Can you write out, word for word, the part of the energy projects text below that opens with the words "Returning to the" and closes with "projects in 2011."?

Extract

-=-=-=-=-

Despite its impressive size, Thanet will be dwarfed by subsequent wind farms that are in the pipeline as part of Round 3, including Dogger Bank at 9 GW, Norfolk Bank (7.2 GW), and Irish Sea (4.2 GW).

Returning to the largest projects of 2010, Thanet was followed by Rødsand II, a 207-MW extension of an existing wind farm in Denmark installed by E.ON in 2010, and the 180-MW Robin Rigg wind farm, again constructed by E.ON in April. This is Scotland's first offshore wind farm. Onshore wind Turning to wind farms on land, the US was the place to be in 2010, with the Roscoe wind farm – the largest onshore wind farm in the world – being commissioned in November. This 781.5-MW wind farm was closely followed by the Horse Hollow Wind Energy Center at 735.5 MW. The largest wind farm under construction is also in the US and consists of the 800-MW Alta Wind Energy Center, while the largest proposed project is the massive 10-GW Gansu wind farm in China; a country which will undoubtedly boast some of the largest wind projects in 2011.

Hydroelectric


Renewable Energy World turned to the editors of Hydroworld.com to look at the biggest projects in the hydroelectric sector, finding that the largest project that began operation in 2010 also holds the record as Southeast Asia's largest hydroelectric power station. The first of six turbines at Vietnam’s 2.4-GW Son La station was connected to the national power grid in late December, and it is forecast that the two-billion-dollar plant will be fully operational in 2012, three years ahead of a target set by the National Assembly.

South East Asia is also home to the second largest project that went online in 2010. The Nam Theun 2 hydroelectric power project in Laos was completed in December at a cost of $1.45 billion and has a capacity of 1,070-MW. The project is co-owned by Electricite de France, the Lao government, the Electricity Generating Public Co. of Thailand and Italian-Thai Development.

-=-=-=-=-

Provided data
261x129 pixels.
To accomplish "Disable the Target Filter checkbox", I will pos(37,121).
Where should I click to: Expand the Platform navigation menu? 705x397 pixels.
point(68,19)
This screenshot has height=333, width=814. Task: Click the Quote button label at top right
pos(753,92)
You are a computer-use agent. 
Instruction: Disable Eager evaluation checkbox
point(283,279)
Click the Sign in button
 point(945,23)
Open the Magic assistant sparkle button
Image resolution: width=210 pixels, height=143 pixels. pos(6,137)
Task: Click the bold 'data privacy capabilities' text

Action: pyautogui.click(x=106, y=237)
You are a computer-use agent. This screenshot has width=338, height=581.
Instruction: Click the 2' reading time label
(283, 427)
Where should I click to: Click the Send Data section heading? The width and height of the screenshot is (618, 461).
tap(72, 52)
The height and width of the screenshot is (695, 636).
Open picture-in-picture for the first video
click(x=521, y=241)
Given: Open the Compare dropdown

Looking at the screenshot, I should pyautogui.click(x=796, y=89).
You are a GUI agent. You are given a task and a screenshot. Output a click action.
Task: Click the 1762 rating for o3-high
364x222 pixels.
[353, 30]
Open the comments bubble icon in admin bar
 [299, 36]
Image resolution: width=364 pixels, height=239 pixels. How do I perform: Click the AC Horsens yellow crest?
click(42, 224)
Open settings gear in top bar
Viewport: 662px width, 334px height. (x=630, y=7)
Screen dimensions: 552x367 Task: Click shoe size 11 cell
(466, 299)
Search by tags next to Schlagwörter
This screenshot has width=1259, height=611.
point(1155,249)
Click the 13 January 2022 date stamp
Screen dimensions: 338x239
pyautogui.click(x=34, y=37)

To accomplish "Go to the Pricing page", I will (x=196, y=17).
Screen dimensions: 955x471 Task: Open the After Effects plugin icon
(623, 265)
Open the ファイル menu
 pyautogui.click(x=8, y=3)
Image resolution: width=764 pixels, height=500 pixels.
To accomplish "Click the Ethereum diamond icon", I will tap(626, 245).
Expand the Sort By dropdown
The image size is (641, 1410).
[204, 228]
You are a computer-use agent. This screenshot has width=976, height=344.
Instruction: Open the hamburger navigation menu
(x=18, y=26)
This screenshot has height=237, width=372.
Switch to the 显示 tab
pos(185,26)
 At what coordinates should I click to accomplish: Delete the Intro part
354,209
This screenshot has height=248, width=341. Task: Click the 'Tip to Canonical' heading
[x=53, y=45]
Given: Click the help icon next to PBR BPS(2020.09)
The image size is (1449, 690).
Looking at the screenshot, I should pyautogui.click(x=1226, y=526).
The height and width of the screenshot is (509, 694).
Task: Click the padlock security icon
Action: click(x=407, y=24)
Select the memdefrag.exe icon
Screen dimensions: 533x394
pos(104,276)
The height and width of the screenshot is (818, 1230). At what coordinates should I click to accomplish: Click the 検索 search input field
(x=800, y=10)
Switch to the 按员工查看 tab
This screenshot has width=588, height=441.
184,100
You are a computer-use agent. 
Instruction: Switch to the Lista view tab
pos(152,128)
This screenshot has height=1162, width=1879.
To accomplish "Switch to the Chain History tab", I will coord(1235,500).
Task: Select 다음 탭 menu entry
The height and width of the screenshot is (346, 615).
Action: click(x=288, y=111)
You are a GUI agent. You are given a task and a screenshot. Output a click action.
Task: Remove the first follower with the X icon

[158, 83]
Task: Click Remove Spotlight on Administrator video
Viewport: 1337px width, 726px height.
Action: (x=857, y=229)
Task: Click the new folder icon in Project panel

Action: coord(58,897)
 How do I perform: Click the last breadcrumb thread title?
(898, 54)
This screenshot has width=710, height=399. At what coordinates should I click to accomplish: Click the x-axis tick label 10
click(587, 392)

-=-=-=-=-

Result for this exercise
Returning to the largest projects of 2010, Thanet was followed by Rødsand II, a 207-MW extension of an existing wind farm in Denmark installed by E.ON in 2010, and the 180-MW Robin Rigg wind farm, again constructed by E.ON in April. This is Scotland's first offshore wind farm. Onshore wind Turning to wind farms on land, the US was the place to be in 2010, with the Roscoe wind farm – the largest onshore wind farm in the world – being commissioned in November. This 781.5-MW wind farm was closely followed by the Horse Hollow Wind Energy Center at 735.5 MW. The largest wind farm under construction is also in the US and consists of the 800-MW Alta Wind Energy Center, while the largest proposed project is the massive 10-GW Gansu wind farm in China; a country which will undoubtedly boast some of the largest wind projects in 2011.